MBKM untuk pemimpin masa depan

Dalam konteks pengembangan pemimpin untuk Indonesia unggul melalui kebijakan pendidikan tinggi maka Kementerian Pendidikan dan Kebudayaan telah mengeluarkan kebijakan Merdeka Belajar Kampus Merdeka (MBKM).
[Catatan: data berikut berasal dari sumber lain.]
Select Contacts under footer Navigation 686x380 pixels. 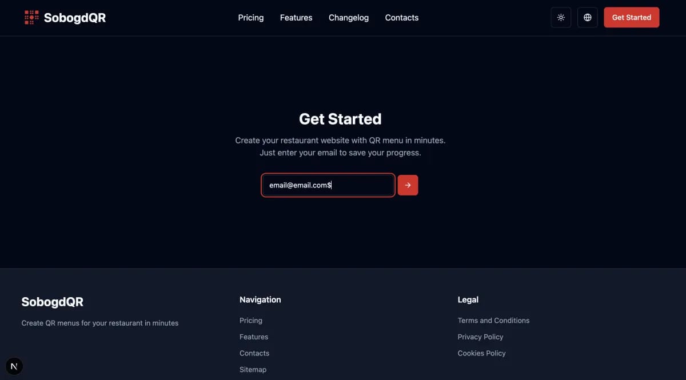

Kebijakan MBKM merupakan suatu paradigma baru bagi perguruan tinggi untuk melakukan transformasi pendidikan karena bertujuan mendorong proses pembelajaran di perguruan tinggi yang semakin otonom dan fleksibel dan menciptakan kultur belajar yang inovatif, tidak mengekang, dan sesuai dengan kebutuhan mahasiswa. “Merdeka belajar sebagai sebuah mindset (pola pikir), pertama-tama merdeka belajar harus dipahami sebagai suatu gagasan yang dapat menolong pelaku pendidikan untuk mengevaluasi praktik pendidikan sejauh ini, apakah benar-benar sudah membebaskan para peserta didik, para pendidik, dan tenaga kependidikan saat ini” (Kande, 2022).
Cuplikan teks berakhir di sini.